The Bank competes as a financial intermediary with other commercial banks, savings institutions, credit unions, mortgage banking firms, consumer finance companies, securities brokerage firms, insurance companies, money market mutual funds and other financial institutions operating in the Region 2000 market area and elsewhere. Many of the Bank’s nonbank competitors are not subject to the same extensive federal regulations that govern federally-insured banks and state regulations governing state chartered banks. As a result, such nonbank competitors may have certain advantages over the Bank in providing certain services.

 

Virginia law permits statewide branching by banks. Consequently, the Bank’s market area is a highly competitive, highly branched banking market. Competition in the market area for loans to individuals, small businesses, and professional concerns, the Bank’s target market, is keen, and pricing is important. Most of the Bank’s competitors have substantially greater resources and lending limits than the Bank and offer certain services, such as extensive and established branch networks and trust services, that the Bank is not currently providing. Moreover, larger institutions operating in the Region 2000 market area have access to borrowed funds at a lower cost than are presently available to the Bank. Deposit competition is strong and comes from institutions in the market, U.S. Government securities, private issuers of debt obligations and suppliers of other investment alternatives for depositors, among other sources. As a result, the Bank has paid, and may in the future pay, above-market rates to attract deposits.

 

The adoption of legislation permitting nationwide interstate banking and branching and the use of financial holding companies may also increase competition in the Bank’s market area. See “Regulation of Financial” and “Regulation of the Bank” below.

 

Regulation of Financial

 

General. As a bank holding company registered under the Bank Holding Company Act of 1956 (the “BHCA”), Financial is subject to regulation by the Board of Governors of the Federal Reserve System (the “Federal Reserve Board”). The Federal Reserve Board has jurisdiction under the BHCA to approve any bank or non-bank acquisition, merger or consolidation proposed by a bank holding company. The BHCA generally limits the activities of a bank holding company and its subsidiaries to that of banking, managing or controlling banks, or any other activity that is so closely related to banking or to managing or controlling banks as to be a proper incident thereto.

 

Since September 1995, the BHCA has permitted bank holding companies from any state to acquire banks and bank holding companies located in any other state, subject to certain conditions, including nationwide and state imposed concentration limits. Banks are also able to branch across state lines, provided certain conditions are met, including that applicable state laws expressly permit such interstate branching. Virginia has adopted legislation that permits branching across state lines, provided there is reciprocity with the state in which the out-of-state bank is based.

 

Financial is also subject to the periodic reporting requirements of the Securities and Exchange Act of 1934, as amended (the “Exchange Act”), including the filing with the Securities and Exchange Commission (the “SEC”) of annual, quarterly and other reports on the financial condition and performance of the organization.
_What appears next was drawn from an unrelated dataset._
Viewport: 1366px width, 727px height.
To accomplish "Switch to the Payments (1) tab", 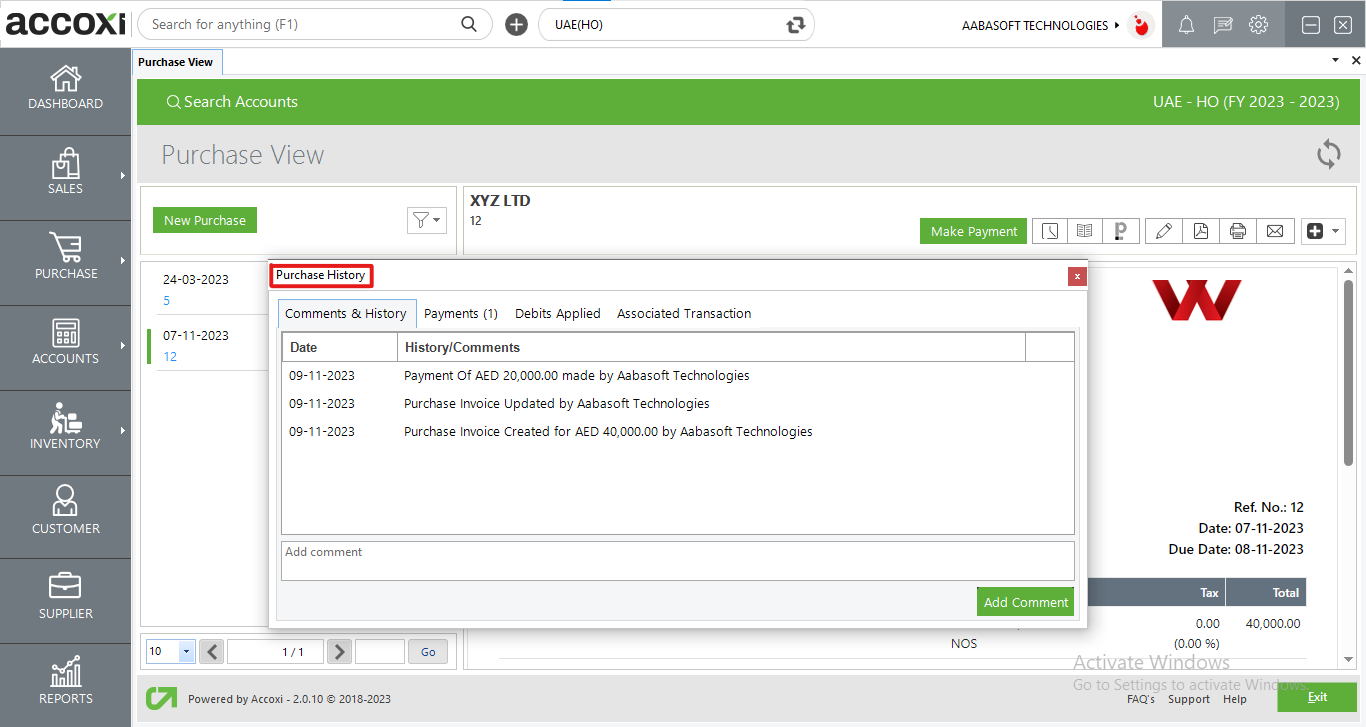I will point(461,313).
As a reporting company under the Exchange Act, Financial is directly affected by the recently enacted Sarbanes-Oxley Act of 2002 (the “SOx”), which is aimed at improving corporate governance and reporting procedures and requires expanded disclosure of Financial’s corporate operations and internal controls. Financial is in compliance with new rules and regulations implemented pursuant to the SOx and intends to comply with any applicable rules and regulations implemented in the future. The new legislation and its implementing regulations will potentially lead to an increase in certain outside professional costs.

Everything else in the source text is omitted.